In the open ocean, its main grazers are tiny single-celled predators such as heterotrophic nanoflagellates and small ciliates. These organisms feed by filtering or engulfing microbial cells suspended in seawater, and Prochlorococcus is often one of the most abundant food sources available. This grazing pressure plays a major role in controlling population size.
Under favourable conditions, Prochlorococcus can reproduce rapidly through continuous cell division. Grazers counterbalance this growth by removing large numbers of cells each day, preventing unchecked population expansion.
If Prochlorococcus populations increase, grazer populations may also rise because more food becomes available. Increased grazing then reduces Prochlorococcus abundance, creating a feedback system that helps stabilize microbial communities in the upper ocean.

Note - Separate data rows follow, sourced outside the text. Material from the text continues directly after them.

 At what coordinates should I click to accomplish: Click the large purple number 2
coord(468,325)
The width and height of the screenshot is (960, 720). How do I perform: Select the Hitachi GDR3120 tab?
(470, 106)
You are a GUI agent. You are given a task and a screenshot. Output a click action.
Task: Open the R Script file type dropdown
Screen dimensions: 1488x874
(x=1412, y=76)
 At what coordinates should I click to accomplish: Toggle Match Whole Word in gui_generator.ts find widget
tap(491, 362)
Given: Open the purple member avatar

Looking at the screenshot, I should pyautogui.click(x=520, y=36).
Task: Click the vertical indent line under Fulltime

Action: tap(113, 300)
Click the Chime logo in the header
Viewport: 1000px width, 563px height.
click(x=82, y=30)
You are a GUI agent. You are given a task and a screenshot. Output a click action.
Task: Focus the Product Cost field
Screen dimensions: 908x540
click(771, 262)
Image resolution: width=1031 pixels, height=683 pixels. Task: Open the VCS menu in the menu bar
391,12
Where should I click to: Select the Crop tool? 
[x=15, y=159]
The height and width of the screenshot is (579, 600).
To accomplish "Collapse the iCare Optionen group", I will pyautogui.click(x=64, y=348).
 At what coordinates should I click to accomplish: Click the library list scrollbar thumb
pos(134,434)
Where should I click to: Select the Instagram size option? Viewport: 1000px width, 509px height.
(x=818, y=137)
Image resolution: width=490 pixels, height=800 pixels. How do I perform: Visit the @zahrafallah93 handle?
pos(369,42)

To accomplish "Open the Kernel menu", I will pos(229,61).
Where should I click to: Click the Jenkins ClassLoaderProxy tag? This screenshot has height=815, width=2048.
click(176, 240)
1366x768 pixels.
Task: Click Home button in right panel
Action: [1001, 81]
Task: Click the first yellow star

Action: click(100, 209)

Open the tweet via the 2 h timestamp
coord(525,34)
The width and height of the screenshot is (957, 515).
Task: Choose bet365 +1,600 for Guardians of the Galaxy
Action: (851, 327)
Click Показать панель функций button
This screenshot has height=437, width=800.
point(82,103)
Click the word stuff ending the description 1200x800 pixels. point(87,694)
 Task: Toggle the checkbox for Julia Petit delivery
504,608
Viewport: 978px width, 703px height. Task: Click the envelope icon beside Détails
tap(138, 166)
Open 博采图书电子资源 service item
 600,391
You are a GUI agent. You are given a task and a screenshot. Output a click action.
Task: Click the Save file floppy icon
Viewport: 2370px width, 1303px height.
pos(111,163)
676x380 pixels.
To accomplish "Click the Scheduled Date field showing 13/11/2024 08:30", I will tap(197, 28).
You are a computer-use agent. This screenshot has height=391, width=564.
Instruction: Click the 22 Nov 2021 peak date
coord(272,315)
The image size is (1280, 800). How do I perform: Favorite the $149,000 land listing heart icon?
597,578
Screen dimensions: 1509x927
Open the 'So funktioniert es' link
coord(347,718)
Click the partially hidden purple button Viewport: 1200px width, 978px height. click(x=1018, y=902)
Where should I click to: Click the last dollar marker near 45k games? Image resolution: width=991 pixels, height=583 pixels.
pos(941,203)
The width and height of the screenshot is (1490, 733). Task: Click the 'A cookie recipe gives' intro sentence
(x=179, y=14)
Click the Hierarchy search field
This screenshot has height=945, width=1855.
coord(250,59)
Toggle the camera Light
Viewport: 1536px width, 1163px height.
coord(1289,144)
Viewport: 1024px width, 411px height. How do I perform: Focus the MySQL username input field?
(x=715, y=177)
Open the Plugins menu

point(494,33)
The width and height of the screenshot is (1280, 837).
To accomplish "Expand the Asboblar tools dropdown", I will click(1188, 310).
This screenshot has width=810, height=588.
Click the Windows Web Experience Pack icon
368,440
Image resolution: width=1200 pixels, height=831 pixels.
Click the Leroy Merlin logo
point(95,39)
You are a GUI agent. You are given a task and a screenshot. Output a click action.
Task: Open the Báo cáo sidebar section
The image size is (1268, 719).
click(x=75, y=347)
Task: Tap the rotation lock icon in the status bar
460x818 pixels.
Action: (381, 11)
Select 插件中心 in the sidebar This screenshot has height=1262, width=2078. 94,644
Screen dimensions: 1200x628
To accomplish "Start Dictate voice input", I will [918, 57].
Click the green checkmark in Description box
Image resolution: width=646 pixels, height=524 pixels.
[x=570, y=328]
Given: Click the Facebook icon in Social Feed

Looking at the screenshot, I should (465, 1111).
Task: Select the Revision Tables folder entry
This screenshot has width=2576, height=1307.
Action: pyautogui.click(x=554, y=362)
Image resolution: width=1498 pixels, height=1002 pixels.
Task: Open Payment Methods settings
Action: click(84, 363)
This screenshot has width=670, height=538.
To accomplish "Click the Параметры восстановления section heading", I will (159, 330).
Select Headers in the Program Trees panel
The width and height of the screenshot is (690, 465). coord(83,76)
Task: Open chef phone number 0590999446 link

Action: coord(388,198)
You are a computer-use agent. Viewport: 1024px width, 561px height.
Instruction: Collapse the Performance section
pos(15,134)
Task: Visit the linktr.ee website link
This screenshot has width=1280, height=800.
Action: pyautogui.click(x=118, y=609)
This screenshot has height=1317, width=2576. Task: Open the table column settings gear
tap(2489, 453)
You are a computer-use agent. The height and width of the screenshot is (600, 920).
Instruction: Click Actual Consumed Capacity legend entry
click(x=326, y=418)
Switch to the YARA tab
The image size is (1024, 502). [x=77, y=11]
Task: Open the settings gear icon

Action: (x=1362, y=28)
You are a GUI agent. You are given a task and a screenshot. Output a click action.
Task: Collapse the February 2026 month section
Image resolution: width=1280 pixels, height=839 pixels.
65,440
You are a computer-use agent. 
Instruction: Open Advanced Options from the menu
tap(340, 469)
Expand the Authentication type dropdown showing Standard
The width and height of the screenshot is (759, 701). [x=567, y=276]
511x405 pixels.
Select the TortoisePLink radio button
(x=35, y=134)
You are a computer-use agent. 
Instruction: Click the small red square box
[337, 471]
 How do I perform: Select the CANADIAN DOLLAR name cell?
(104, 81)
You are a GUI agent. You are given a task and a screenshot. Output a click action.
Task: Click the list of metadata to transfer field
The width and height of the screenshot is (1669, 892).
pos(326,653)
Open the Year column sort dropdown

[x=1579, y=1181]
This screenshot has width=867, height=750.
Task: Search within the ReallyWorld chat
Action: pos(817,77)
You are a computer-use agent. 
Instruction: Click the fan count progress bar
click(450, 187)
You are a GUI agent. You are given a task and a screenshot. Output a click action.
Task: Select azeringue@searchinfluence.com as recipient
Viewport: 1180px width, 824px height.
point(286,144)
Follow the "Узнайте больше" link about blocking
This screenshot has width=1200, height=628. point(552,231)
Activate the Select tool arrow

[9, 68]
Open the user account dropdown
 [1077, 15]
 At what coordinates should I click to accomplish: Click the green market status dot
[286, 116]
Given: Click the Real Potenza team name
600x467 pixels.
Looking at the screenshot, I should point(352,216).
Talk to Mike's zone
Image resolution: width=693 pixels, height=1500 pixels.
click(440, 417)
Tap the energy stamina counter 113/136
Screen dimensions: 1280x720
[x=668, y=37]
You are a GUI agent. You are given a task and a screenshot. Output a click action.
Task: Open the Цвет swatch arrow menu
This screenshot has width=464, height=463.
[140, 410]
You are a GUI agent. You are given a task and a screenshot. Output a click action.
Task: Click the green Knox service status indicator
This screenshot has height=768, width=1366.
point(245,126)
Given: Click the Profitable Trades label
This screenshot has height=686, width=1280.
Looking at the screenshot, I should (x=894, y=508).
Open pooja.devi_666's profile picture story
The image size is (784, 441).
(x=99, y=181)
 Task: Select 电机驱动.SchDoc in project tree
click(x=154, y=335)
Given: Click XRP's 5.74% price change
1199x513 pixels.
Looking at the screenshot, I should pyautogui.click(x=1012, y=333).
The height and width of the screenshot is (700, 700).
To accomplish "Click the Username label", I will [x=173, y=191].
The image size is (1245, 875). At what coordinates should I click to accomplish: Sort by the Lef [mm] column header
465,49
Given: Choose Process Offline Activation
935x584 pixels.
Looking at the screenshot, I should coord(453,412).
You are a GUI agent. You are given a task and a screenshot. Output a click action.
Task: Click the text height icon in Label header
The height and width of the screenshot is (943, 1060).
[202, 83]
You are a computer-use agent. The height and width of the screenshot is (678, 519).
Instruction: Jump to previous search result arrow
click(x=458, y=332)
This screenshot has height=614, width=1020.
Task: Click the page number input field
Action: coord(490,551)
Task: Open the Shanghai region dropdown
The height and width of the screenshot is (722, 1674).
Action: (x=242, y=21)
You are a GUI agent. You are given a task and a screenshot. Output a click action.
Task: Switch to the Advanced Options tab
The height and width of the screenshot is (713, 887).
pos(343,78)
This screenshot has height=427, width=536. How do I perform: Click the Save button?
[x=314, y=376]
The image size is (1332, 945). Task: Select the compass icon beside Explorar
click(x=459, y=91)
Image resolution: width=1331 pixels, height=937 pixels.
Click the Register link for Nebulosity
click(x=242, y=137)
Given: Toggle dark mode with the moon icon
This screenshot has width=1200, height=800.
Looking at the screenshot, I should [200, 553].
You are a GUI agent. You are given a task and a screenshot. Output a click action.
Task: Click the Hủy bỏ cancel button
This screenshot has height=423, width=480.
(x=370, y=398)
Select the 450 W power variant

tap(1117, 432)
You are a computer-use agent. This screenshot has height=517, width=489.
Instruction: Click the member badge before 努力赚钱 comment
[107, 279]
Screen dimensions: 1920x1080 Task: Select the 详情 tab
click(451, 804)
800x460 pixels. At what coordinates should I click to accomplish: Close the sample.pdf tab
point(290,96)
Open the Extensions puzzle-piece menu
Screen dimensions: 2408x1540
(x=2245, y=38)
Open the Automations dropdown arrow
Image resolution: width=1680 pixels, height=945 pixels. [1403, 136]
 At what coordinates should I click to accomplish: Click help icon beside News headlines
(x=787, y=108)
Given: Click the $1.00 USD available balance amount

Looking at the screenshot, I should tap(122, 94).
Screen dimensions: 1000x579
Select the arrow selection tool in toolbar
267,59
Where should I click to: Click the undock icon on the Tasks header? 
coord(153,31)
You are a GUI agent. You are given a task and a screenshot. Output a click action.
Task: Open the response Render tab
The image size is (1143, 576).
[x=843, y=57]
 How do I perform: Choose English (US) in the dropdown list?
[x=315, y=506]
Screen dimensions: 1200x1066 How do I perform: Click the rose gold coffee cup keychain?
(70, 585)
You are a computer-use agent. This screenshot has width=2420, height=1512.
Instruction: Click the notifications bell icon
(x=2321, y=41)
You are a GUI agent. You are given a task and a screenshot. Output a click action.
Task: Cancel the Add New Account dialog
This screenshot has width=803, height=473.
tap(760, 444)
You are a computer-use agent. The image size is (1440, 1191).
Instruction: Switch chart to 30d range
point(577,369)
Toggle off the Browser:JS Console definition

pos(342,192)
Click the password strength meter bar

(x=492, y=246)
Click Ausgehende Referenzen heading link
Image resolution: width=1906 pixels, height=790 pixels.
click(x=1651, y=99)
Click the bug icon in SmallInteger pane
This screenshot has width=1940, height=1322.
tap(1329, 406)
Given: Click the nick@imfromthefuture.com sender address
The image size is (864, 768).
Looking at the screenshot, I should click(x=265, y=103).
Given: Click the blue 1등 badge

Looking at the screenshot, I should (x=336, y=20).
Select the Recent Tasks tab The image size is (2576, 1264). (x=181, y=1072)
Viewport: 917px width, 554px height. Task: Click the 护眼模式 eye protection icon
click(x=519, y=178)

Grazing also determines where carbon and energy go after photosynthesis. When Prochlorococcus is consumed, the carbon fixed through photosynthesis moves upward through the food web into larger zooplankton and eventually fish and higher marine organisms. In this way, grazers act as a bridge between microscopic primary producers and larger ocean ecosystems.
Not all cells are consumed equally. Grazing efficiency can vary depending on:
- cell size
- predator type
- environmental conditions
- the abundance of competing microbial prey
This creates selective pressure that may influence which Prochlorococcus populations become dominant under different conditions.
At ocean scale, grazing helps regulate the balance between:
- carbon transfer to higher trophic levels
- carbon recycling within microbial systems
Without grazers, microbial populations could become unstable and energy flow through marine ecosystems would change dramatically.
The abundance of Prochlorococcus is therefore also shaped by continuous biological pressure from organisms small enough to feed on cells nearly invisible even under a microscope.
Grazing pressure continuously regulates Prochlorococcus populations while controlling how their carbon and energy move through marine food webs.